パラサイト 半地下の家族 モノクロVer.
ポン・ジュノ監督、ソン・ガンホ主演、アジア映画初のアカデミー作品賞作&韓国映画初パルムドール作をモノクロバージョンで。ブラックコメディ・スリラー、って紹介だけど、ホント、あらゆる映画的楽しみがぎゅっと詰まってて、高評価がうなづけた。録画で。
前半はテンポの良いスティング。半地下に住む全員プーのキム一家が、息子(チェ・ウシク)、娘(パク・ソダム)の策略により、あれよあれよと父(ガンホ)、母(チャン・ヘジン)まで、IT長者パク夫妻(イ・ソンギュン、チョ・ヨジョン)の豪邸に職を得る。留守の間に上がりこんで、嵐の庭を眺めながら、酒盛りに羽目を外すまでは痛快だ。

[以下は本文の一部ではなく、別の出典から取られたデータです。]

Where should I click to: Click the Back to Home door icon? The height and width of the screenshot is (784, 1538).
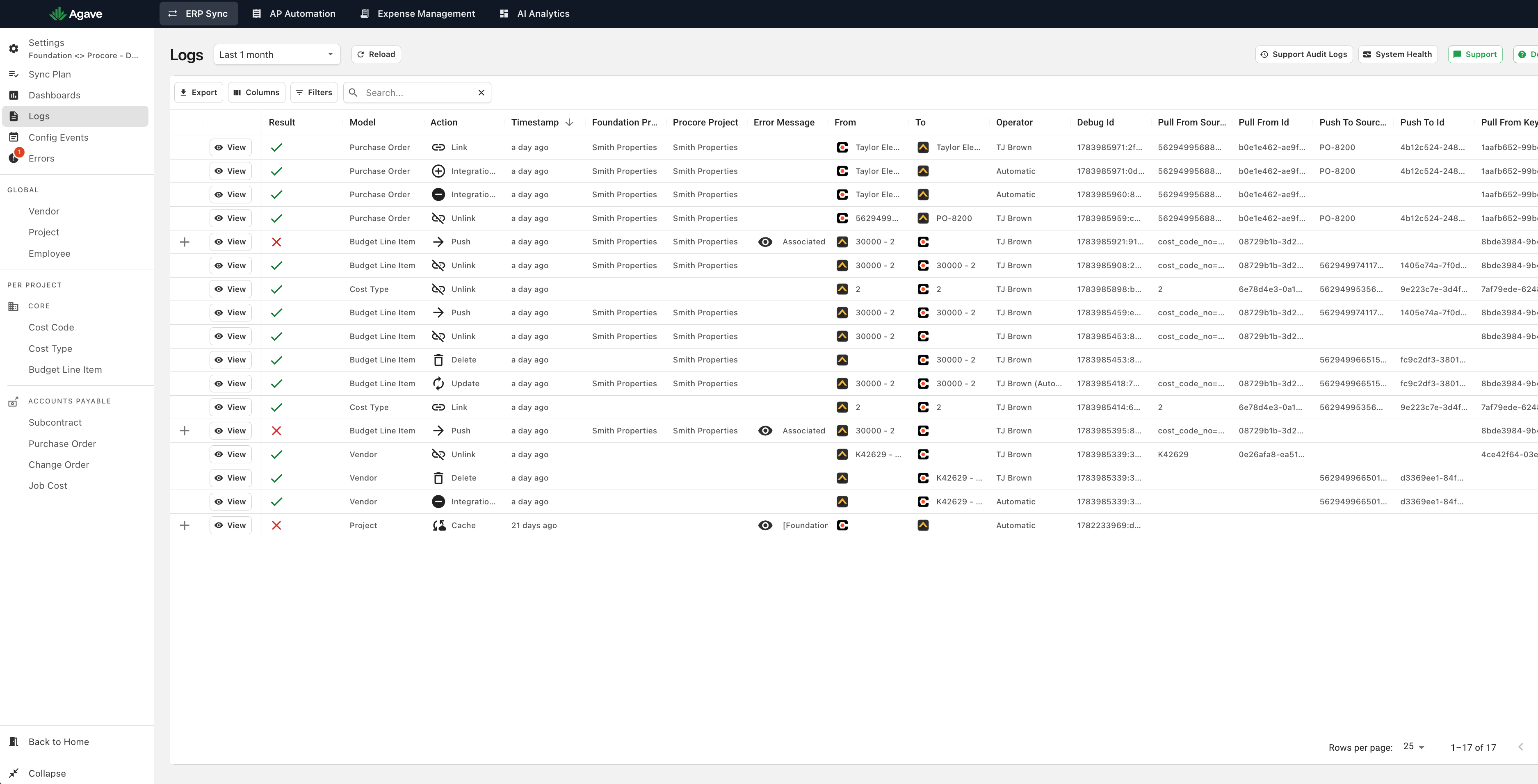pyautogui.click(x=14, y=742)
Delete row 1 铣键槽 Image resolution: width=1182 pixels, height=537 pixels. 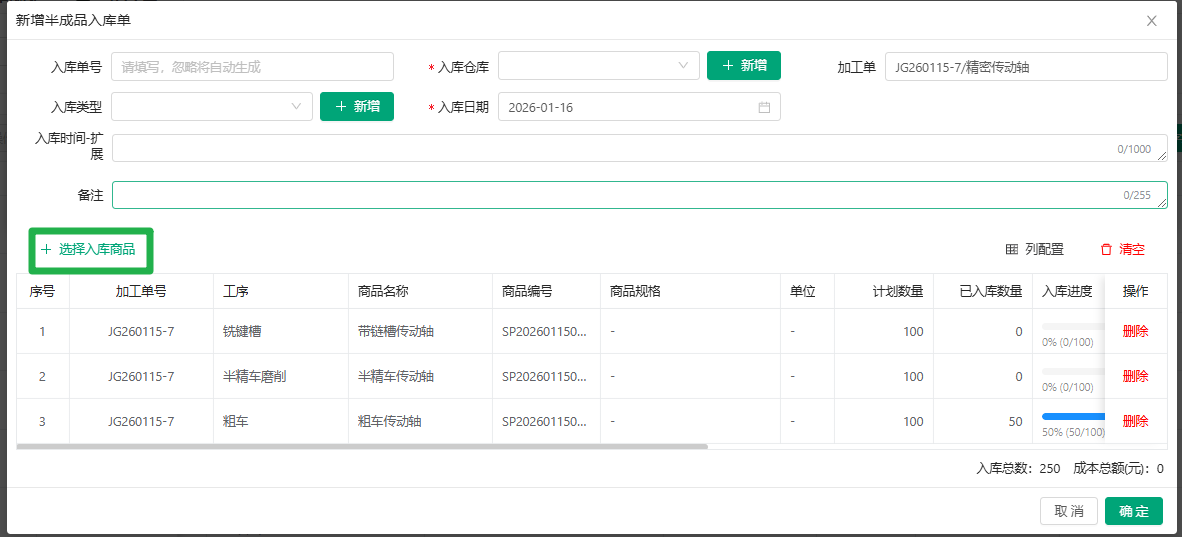pyautogui.click(x=1135, y=331)
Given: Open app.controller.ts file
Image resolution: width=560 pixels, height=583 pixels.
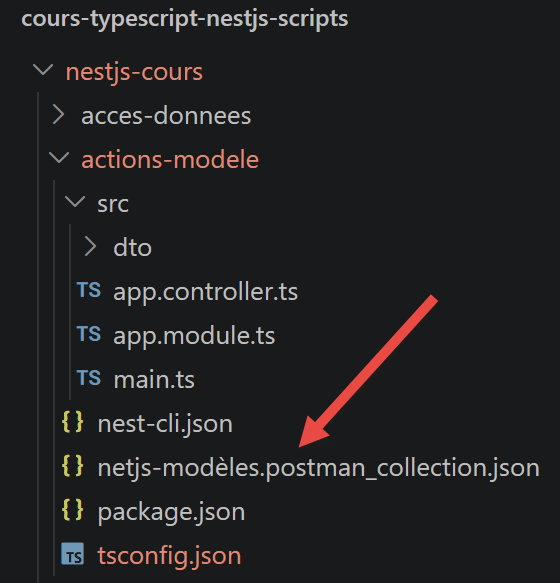Looking at the screenshot, I should 206,292.
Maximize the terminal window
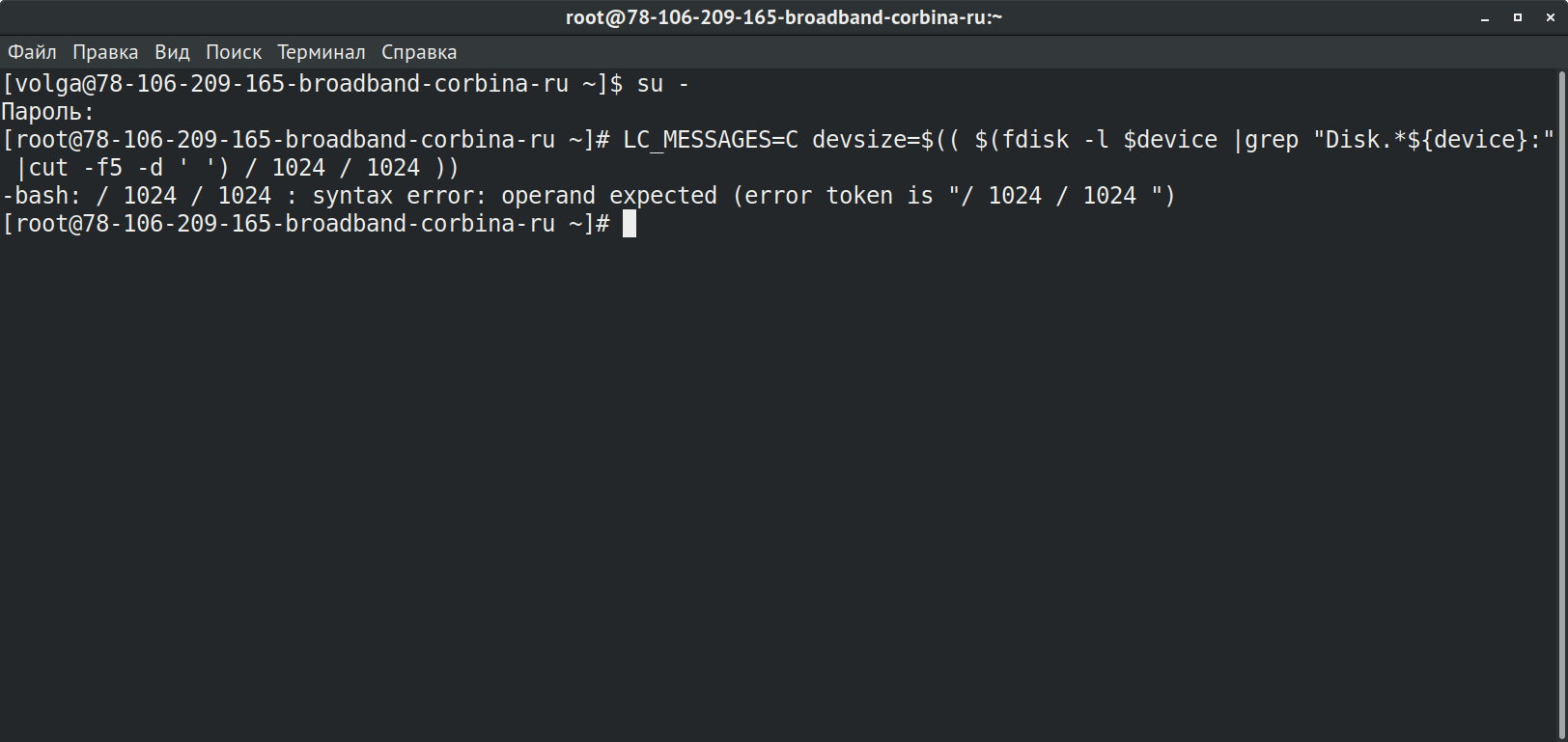This screenshot has width=1568, height=742. point(1518,17)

そこへ追い出した家政婦(イ・ジョンウン)が訪れ、なんと豪邸の地下に夫(パク・ミョンホン)も隠れ住んでいたとわかると、事態は一転ホラーに。互いの生き残りをかけた壮絶な乱闘、その後の脱出劇はアクション満載だ。なんとか半地下の自宅にたどり着くと、豪雨で下水が氾濫。胸まで迫る浸水シーンのスペクタクル、高台から押し寄せる水の暴力の圧倒的な残酷さ、絶望感。翌朝は台風一過、何も知らないパク夫妻は晴れ晴れと、ガーデンパーティの準備にキム一家を呼び出しちゃう。避難所で雑魚寝との、なんという境遇の落差か。「地下派」の暗い情念がついに爆発し、パーティーはタランティーノばりの大惨事に…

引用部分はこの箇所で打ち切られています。